> **What you are asked to do**:
Write out the lines of the records exactly as they appear, starting with the line that contains "You are a computer-use agent. Screen" and ending with the line that contains "Action: tap(284, 115)", with both of those lines included.

(Word and item position records)

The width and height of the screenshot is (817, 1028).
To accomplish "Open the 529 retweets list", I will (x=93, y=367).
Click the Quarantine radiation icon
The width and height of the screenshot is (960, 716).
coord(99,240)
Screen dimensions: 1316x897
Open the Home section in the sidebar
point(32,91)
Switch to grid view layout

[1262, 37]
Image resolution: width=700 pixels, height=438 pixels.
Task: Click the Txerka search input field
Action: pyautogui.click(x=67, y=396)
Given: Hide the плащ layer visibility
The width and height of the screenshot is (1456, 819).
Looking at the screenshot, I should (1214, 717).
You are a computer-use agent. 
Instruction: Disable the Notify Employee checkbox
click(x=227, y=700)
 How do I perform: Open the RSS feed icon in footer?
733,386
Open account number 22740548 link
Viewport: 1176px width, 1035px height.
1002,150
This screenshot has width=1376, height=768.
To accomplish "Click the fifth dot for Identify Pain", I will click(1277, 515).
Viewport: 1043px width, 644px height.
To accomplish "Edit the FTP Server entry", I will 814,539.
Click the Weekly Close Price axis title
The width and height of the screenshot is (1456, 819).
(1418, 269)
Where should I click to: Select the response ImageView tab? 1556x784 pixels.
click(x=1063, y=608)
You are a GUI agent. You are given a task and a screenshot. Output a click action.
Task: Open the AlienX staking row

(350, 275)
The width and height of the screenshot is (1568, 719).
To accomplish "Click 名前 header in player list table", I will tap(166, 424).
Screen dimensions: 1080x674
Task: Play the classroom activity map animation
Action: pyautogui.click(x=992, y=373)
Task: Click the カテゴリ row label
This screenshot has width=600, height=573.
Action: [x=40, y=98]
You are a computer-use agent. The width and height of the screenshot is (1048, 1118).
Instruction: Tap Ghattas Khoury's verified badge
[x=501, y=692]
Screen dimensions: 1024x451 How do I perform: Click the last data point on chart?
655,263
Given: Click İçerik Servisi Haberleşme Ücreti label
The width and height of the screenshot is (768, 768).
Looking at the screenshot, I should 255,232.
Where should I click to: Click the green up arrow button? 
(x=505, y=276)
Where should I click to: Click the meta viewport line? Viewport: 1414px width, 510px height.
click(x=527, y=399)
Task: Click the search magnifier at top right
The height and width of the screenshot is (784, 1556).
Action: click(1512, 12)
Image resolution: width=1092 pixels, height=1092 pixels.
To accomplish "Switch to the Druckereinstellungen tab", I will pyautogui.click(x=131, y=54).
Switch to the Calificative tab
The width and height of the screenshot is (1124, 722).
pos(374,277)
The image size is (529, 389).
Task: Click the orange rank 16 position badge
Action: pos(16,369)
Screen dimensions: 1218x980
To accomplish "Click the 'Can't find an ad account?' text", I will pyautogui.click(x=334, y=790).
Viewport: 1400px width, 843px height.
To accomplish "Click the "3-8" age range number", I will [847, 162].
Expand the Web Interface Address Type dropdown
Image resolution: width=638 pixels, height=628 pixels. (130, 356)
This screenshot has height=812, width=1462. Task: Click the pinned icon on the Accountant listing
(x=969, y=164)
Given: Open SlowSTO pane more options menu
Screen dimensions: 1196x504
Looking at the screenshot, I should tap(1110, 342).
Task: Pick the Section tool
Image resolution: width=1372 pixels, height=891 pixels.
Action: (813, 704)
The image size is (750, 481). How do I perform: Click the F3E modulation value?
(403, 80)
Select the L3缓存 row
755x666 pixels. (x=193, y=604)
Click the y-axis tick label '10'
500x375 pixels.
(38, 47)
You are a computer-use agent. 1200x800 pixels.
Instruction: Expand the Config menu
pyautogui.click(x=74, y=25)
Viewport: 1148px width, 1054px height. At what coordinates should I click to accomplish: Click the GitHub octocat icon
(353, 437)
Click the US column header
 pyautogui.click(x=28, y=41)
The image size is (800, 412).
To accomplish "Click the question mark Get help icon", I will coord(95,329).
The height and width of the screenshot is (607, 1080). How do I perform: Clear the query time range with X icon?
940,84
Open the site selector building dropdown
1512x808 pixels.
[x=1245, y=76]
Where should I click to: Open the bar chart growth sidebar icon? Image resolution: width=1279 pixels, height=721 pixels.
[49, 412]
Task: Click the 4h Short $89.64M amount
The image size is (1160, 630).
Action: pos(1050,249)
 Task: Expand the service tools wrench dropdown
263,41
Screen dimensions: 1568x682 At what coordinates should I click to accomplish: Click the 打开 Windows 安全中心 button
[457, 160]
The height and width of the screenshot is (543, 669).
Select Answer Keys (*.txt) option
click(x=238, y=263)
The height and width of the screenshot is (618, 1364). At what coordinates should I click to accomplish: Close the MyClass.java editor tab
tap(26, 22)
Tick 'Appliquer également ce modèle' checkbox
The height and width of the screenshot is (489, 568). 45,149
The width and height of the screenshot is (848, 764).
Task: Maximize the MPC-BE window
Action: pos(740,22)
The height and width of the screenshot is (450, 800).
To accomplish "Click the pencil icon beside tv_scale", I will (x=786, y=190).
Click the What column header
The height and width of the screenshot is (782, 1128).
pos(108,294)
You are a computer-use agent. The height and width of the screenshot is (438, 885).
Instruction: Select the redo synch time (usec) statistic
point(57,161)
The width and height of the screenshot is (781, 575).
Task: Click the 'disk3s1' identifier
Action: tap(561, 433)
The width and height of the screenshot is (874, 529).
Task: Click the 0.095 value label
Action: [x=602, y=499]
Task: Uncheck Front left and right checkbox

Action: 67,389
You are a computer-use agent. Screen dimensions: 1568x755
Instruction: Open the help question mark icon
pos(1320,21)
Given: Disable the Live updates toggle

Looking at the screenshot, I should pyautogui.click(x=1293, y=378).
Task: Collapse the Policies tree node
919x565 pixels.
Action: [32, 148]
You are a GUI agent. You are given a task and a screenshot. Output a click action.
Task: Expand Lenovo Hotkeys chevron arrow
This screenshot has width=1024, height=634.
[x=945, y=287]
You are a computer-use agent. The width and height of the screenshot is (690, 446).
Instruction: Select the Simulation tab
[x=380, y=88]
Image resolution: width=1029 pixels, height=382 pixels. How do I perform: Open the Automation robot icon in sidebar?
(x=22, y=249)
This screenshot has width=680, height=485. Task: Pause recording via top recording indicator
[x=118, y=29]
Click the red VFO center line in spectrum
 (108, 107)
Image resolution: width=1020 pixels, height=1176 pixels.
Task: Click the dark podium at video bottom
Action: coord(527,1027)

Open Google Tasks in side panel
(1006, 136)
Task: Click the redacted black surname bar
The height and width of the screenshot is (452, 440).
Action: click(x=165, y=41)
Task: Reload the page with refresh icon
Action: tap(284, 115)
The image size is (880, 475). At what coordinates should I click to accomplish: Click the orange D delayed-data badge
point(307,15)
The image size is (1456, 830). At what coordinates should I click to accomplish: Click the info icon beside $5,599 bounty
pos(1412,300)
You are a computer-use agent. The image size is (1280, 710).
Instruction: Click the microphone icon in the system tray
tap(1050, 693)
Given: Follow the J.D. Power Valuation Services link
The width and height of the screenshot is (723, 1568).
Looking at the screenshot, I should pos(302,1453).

> **Completed task**:
You are a computer-use agent. Screen dimensions: 1568x755
Instruction: Open the help question mark icon
pos(1320,21)
Given: Disable the Live updates toggle

Looking at the screenshot, I should pyautogui.click(x=1293, y=378).
Task: Collapse the Policies tree node
919x565 pixels.
Action: [32, 148]
You are a GUI agent. You are given a task and a screenshot. Output a click action.
Task: Expand Lenovo Hotkeys chevron arrow
This screenshot has width=1024, height=634.
[x=945, y=287]
You are a computer-use agent. The width and height of the screenshot is (690, 446).
Instruction: Select the Simulation tab
[x=380, y=88]
Image resolution: width=1029 pixels, height=382 pixels. How do I perform: Open the Automation robot icon in sidebar?
(x=22, y=249)
This screenshot has width=680, height=485. Task: Pause recording via top recording indicator
[x=118, y=29]
Click the red VFO center line in spectrum
 (108, 107)
Image resolution: width=1020 pixels, height=1176 pixels.
Task: Click the dark podium at video bottom
Action: coord(527,1027)

Open Google Tasks in side panel
(1006, 136)
Task: Click the redacted black surname bar
The height and width of the screenshot is (452, 440).
Action: click(x=165, y=41)
Task: Reload the page with refresh icon
Action: tap(284, 115)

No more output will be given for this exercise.